Written by Mike Yoder, posted by blog admin
Like Blood for Music from Minneapolis’ Black Bluebirds is a ten song outing that sounds, on an initial couple of listens, like one of the best guitar driven and songwriting based releases in recent memory. That’s a bold assertion, but there’s immense coherence to this collection and obvious imagination lighting up each of the album’s songs. Their willingness to adopt and obvious comfort with a hard rock, even metal, sound never diminishes their capacity for imprinting significant melodic strengths on their audiences. The lead guitar playing of Simon Husbands is a key cog in what makes the machinery of this album hum, but Daniel Fiskum’s singing and the frequent accompaniment on backing vocals from Jessica Rasche are critical pieces in completing that puzzle as well. Like Blood for Music will definitely make an impression on both hardcore and casual music fans.
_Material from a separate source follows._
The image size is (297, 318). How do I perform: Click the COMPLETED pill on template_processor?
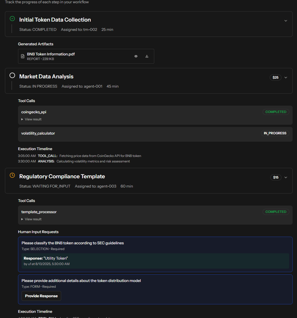coord(276,212)
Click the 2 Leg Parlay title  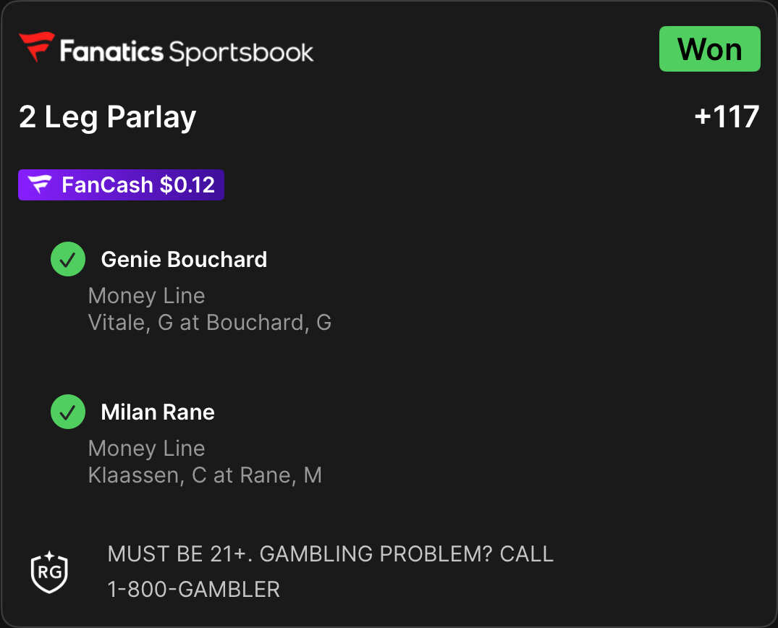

“Love Kills Slowly” begins the release with plenty of drama, authority, and musicality. It’s difficult to not find yourself centering your attentions on Fiskum’s voice, as rough-hewn as it is, and it definitely carries the necessary grit and gravitas to handle this material. Rasche provides a colorful counterweight to his voice here and elsewhere; she has a more traditionally beautiful singing voice while still possessing the ability to invest the same emotional weight in it we hear from Fiskum in a much different way. The guitar presence in “Strange Attractor” is much more diffuse than we hear in the album opening and the tempo is a little slower, more deliberate. Fiskum’s singing stands much more on its own here than in other songs and proves, if there’s any doubt, he can single-handedly bear these tunes on his back. The flash of Fiskum’s keyboards in the aforementioned song is much more prominent on the album’s third song “Life in White” and this intensely personal chronicle from Fiskum makes its subject clear for attentive listeners. The acoustic guitar present in the song marks a welcome change of pace from the first two numbers.
“Battlehammer” has a straight ahead, guitar driven uptempo pace and rarely deviates from its path. There’s scattered use of backing vocals in this song, closer to the end, and a steady yet tasteful presence of lead guitar flourishes bringing extra color to the performance. The album’s mid way point is particularly strong with the track “House of No More Dreams” and they clearly reveal themselves to be masters of orchestrating some punchy sturm and drang for their songs without ever becoming too heavy handed. The song is one of the album’s clear high points and its position in the track listing is likely no accident. “Hole in the Day” has a lightly psychedeliczed vibe and the Beatles influences in the song are apparent without ever being laid on too thick. The piano lacing through the song gives it a sharper melodic edge than it might have otherwise possessed and helps make the song all that more memorable. Like Blood for Music’s second to last number “My Eyes Were Closed” is a fine piece of songwriting, particularly lyrically, and it syncs up well with the stately, near epic swing of the arrangement. Black Bluebirds are clearly working hard to set themselves apart from the pack without a thoughtful approach to their musical art and it pays off enormous dividends with the release Like Blood for Music.